Monday, January 30, 2023

Venezuela: public workers demand better pay

CARACAS ( Associated Press) – Hundreds of active and retired public health and education workers demonstrated Wednesday in downtown Caracas, demanding better working conditions and better pay.

The march, covering a distance of about one kilometer from the Ministry of Public Affairs to the office of the Ombudsman, was called the “burial march” in reference to the fact that the salaries of public servants have been “buried” by inflation.

“Yesterday I was taking plates and glasses out of my cabinet to sell and eat,” said Ariani Bruzual, a 63-year-old retired teacher who is a cancer patient. Bruzual’s pension amounts to seven dollars a month, not enough to buy food or medicine, for which she and her husband have managed to survive by selling their electrical equipment and other possessions.

The teacher said that she refuses to stay at home after seeing her belongings consumed without buying medicines. He is currently not getting treatment for cancer as he does not have the resources. “I am above God,” she said with tears in her eyes.

The last increase to the minimum wage took place in March 2022, when the government published a presidential decree in the Official Gazette that set it at 130 sovereign bolivars, which at the time was equivalent to $30.66 per month, and currently only seven Is.

Tibide Marquez, a waitress at Hospital Vargas, one of the capital’s main public health centers, makes a minimum wage that doesn’t allow her to cover the cost of public transportation to her workplace. “We work by profession,” said the woman, who sells coffee and cigarettes at the door of the emergency room at night after finishing her shift at the hospital. Márquez said that in addition to improving salaries, there is a need for supplies, as the hospital does not have the basic materials to operate.
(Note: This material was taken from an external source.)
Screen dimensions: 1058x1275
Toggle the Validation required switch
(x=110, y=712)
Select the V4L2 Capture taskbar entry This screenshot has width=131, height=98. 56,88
The Venezuelan Finance Observatory, a private organization run by opposition lawmakers, calculates that annual inflation reached 306% last year and 37% in December, the highest rate in 20 months.

The country’s economic and political crisis began in 2013 during the final months of the government of the late President Hugo Chávez and worsened during the government of his successor Nicolás Maduro.

According to a survey conducted by the Andrés Bello Catholic University, more than three quarters of the population live in extreme poverty, which has generated the largest migrant wave on the continent. The United Nations Organization estimates that more than seven million civilians have fled.